Le fattispecie di esclusione e di esenzione


Una corretta delimitazione del perimetro oggettivo e soggettivo di applicazione dell’imposta sulle transazioni finanziarie è di fondamentale importanza, per gli intermediari, non solo ai fini di un puntuale versamento dell’imposta all’Erario ma anche per una corretta e trasparente gestione dei rapporti con i propri clienti (soggetti passivi) e degli addebiti dell’imposta agli stessi.

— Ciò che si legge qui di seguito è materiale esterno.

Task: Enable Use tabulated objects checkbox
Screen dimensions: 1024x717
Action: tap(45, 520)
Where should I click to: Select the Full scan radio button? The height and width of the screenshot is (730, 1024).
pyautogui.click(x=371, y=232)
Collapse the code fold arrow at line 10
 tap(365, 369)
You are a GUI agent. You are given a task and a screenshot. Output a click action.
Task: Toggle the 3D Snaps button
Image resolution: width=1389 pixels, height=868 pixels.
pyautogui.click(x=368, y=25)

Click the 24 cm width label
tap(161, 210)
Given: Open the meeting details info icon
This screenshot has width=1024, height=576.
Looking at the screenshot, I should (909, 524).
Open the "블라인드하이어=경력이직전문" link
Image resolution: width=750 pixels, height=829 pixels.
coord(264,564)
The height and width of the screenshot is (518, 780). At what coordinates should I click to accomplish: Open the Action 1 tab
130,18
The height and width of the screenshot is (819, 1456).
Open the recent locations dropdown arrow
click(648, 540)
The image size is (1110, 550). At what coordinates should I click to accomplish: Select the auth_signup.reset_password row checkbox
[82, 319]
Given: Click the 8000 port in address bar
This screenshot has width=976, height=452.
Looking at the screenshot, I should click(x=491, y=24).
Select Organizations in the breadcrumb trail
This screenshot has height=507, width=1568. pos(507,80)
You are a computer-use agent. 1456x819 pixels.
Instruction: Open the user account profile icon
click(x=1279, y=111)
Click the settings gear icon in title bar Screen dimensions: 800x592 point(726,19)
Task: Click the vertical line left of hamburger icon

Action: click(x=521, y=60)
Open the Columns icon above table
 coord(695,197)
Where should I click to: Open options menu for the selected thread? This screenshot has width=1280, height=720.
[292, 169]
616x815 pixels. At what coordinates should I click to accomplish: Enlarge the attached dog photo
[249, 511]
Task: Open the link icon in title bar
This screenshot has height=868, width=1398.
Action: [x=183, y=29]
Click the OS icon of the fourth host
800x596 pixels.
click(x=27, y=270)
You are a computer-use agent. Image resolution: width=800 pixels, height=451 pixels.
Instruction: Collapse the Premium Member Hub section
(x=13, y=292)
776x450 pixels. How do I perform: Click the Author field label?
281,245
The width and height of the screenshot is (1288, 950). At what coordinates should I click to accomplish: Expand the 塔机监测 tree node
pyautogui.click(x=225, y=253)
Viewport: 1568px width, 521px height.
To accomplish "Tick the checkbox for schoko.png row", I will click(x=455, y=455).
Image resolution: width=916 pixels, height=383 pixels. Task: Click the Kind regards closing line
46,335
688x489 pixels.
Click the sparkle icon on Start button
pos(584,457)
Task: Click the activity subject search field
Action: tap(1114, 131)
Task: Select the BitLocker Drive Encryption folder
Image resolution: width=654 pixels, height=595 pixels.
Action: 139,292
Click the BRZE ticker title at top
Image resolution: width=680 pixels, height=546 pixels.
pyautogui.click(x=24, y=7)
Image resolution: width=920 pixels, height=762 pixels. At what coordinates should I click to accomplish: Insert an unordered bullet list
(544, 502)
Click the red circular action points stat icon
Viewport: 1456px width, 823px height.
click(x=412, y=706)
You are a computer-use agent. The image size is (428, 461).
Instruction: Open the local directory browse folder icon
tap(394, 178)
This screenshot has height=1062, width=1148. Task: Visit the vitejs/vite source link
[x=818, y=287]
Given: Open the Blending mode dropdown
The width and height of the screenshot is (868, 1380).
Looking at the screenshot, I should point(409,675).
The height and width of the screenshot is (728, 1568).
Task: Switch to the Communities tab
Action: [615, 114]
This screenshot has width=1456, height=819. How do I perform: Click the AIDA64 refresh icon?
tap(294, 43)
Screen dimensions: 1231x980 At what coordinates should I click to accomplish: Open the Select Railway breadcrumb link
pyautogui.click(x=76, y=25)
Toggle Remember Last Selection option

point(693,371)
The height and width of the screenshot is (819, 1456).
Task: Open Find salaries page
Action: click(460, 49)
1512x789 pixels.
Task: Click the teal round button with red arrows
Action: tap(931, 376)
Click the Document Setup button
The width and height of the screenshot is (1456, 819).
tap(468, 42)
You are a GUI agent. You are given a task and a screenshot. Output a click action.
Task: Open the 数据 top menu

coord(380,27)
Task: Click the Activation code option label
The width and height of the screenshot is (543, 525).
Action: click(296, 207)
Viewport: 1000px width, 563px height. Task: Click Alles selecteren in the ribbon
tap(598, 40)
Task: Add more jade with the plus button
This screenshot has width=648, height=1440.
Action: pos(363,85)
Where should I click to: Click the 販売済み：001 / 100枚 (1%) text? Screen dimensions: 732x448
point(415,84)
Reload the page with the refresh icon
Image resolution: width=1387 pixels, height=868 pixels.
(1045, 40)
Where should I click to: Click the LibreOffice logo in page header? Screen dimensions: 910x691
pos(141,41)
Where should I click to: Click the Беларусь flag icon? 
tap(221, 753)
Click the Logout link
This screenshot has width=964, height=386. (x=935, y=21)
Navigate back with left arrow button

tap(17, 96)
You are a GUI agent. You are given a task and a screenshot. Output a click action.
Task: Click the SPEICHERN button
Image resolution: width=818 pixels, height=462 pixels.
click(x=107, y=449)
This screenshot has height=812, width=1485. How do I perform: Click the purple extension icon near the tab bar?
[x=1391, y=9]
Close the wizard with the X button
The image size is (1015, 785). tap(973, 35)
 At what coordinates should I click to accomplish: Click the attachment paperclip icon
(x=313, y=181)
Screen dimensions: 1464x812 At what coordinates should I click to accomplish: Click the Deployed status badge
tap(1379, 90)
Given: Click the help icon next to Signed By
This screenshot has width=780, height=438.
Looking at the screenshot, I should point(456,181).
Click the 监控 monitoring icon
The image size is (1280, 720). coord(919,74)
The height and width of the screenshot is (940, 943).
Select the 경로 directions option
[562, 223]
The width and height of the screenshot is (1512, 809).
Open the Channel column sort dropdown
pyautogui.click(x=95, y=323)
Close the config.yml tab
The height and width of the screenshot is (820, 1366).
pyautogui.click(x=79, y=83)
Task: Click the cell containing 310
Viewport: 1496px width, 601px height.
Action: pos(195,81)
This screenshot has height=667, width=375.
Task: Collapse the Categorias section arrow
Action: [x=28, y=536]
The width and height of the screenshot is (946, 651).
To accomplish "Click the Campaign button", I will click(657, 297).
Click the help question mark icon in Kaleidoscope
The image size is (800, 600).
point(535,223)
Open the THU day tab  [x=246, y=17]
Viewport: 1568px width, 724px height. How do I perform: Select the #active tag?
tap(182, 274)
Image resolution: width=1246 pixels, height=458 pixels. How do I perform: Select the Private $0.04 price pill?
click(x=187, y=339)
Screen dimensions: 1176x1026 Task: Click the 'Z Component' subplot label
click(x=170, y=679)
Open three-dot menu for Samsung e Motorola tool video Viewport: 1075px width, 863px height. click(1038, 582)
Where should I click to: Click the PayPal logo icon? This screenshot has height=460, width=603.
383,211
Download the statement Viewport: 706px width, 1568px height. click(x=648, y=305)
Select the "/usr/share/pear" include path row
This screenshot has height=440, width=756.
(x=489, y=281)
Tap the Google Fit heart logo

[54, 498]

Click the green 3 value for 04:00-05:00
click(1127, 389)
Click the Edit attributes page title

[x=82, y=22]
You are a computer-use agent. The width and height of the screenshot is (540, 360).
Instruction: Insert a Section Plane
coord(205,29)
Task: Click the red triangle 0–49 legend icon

L’individuazione di tale perimetro passa necessariamente attraverso l’esame delle diverse fattispecie di esclusione ed esenzione enunciate, per sommi capi, dalla L. 228/12 e poi più puntualmente esplicitate negli articoli 15, 16 e 17 del DM 21 febbraio 2013, come modificato dal DM 16 settembre 2013, e ulteriormente chiarite nell’ambito di numerose tra le FAQ pubblicate dal MEF nel corso del mese di agosto 2013. Di seguito viene condotta una trattazione sistematica delle diverse fattispecie, integrando le disposizioni dei decreti con i chiarimenti delle FAQ e con le interpretazioni e le soluzioni operative adottate nella prassi bancaria, evidenziando di volta in volta i dubbi ed i problemi ancora irrisolti.